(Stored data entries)
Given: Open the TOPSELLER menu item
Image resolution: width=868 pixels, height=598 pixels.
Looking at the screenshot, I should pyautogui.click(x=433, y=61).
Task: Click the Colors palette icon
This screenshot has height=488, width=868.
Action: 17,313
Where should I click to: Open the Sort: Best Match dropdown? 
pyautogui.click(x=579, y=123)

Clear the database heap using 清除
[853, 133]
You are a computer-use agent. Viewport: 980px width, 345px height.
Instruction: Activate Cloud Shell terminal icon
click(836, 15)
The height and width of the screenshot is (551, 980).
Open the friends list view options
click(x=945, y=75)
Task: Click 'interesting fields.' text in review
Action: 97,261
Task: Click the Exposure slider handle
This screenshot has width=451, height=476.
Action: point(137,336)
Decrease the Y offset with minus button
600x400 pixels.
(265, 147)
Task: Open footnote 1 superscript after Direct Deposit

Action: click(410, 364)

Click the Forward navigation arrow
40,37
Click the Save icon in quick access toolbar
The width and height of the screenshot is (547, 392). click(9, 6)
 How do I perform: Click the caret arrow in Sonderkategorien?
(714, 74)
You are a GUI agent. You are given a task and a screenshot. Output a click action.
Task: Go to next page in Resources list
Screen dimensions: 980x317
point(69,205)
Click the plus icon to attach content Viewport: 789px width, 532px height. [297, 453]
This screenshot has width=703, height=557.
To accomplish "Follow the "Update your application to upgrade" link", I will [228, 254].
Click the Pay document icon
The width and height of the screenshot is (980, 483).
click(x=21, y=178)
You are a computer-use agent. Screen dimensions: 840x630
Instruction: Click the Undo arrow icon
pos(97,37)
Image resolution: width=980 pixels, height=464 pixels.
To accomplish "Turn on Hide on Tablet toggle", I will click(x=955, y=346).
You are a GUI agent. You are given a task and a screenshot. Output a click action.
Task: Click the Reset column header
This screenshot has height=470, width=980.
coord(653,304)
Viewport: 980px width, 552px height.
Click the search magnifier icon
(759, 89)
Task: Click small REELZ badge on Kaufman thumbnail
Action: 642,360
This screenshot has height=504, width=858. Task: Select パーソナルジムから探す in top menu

**What you have to do**:
Write out each line exactly, beginning at the one with "This screenshot has height=470, width=980." and ending at the final line of the records above, with nothing added.

**Answer below**:
This screenshot has height=470, width=980.
coord(653,304)
Viewport: 980px width, 552px height.
Click the search magnifier icon
(759, 89)
Task: Click small REELZ badge on Kaufman thumbnail
Action: 642,360
This screenshot has height=504, width=858. Task: Select パーソナルジムから探す in top menu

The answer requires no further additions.